I need to leave. Not just Jamaica, but this place, right now. I need to run, so I do. The house doesn’t look at me but shadows do, up the road and down, shadows moving like people. Men maybe. Men change at eleven when there’s some defenceless woman around. Part of me is thinking that is bullshit and maybe I just need something to get frightened over. My high school teacher used to warn us not to dress like sluts and fear rape all the time. We wrote a note in left-hand writing with crayon one day and slipped it in her desk drawer. It was months before she found it and read, As if even a blind man would rape— before she realized she was reading out loud.

Running is relative. In high heels you can only skip real fast, barely bending your knee. I don’t know how long I’ve been skipping, but I can hear my feet tap tap tapping and my head decides to laugh at how stupid I must look and Wee Willie Winkle runs through the town, Upstairs, downstairs, in his nightgown jumps into my head and stays there. Tapping at the window, crying through the lock, Are the children in their beds? It’s now eight o’clock! Wee willie — cho r’asscloth.

Broke a heel. And the damn shoes was not cheap. Shit r’ass—

— Then hi, a wah dis deh ’pon we? Coolie duppy?

— It h’are the pretty-hest coolie duppy h’eye h’ever see.

— H’is where you coming from little girl, did you just perpetrate a crime?
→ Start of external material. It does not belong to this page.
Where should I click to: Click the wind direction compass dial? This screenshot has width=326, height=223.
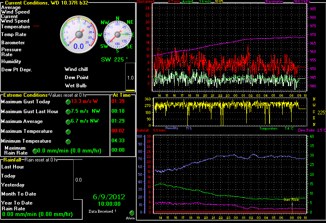tap(118, 35)
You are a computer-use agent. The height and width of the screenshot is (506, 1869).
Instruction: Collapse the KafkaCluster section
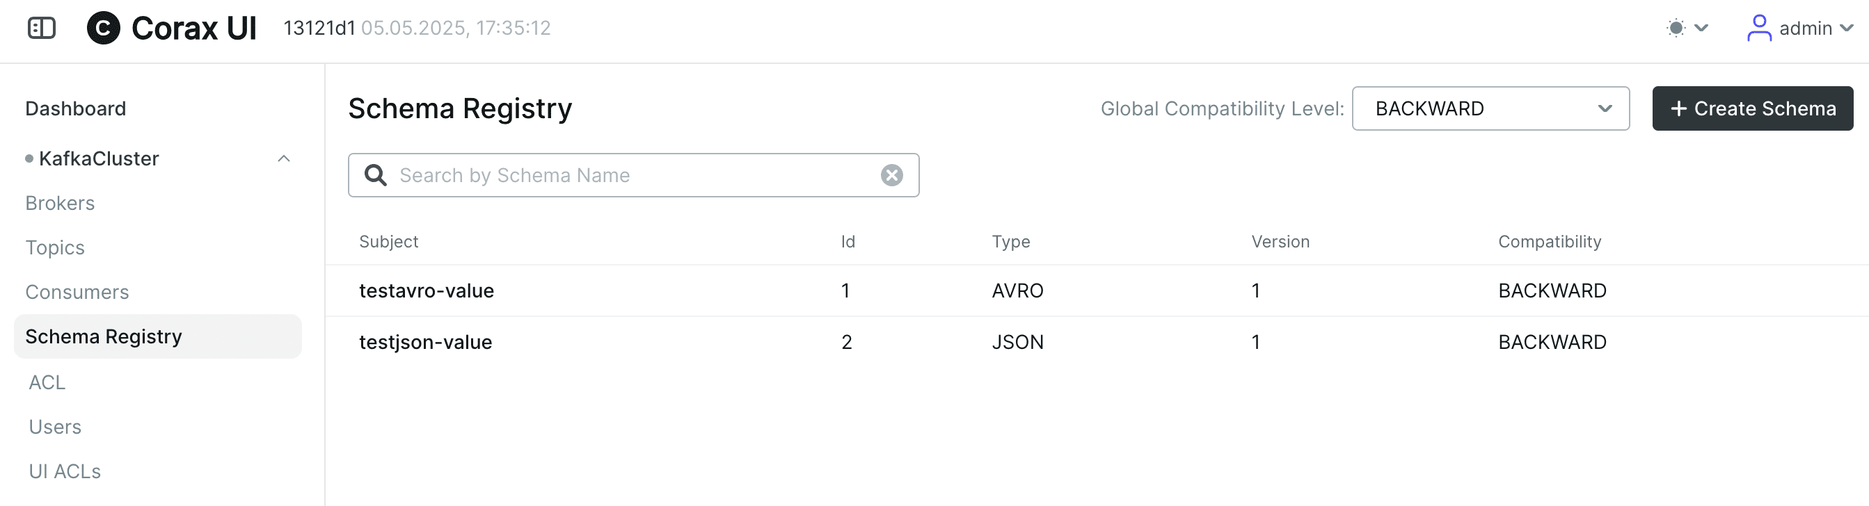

— Maybe she about to bring her gun into play?

Police. Fucking police, in their fucking police voice. I made it as far down as the Waterloo Road intersection. Devon House, looking like a haunted mansion, is to the left. The traffic light just went green, but three police cars block the road. Six policemen leaning against the cars, some have a red seam down their pants, some have blue.

— Yow, lady, you know say we h’inna curfew?

— I… Me… did have to work late, officer, and lose track of time.

— Time not the only thing you lose. One of you foot longer than one or you break a heel?

— What? Oh cho r’asscloth. Sorry, officer.

— Haha.

They all laugh. Police in their fucking police voice.

— You see h’any bus or taxi running? How you was going get home?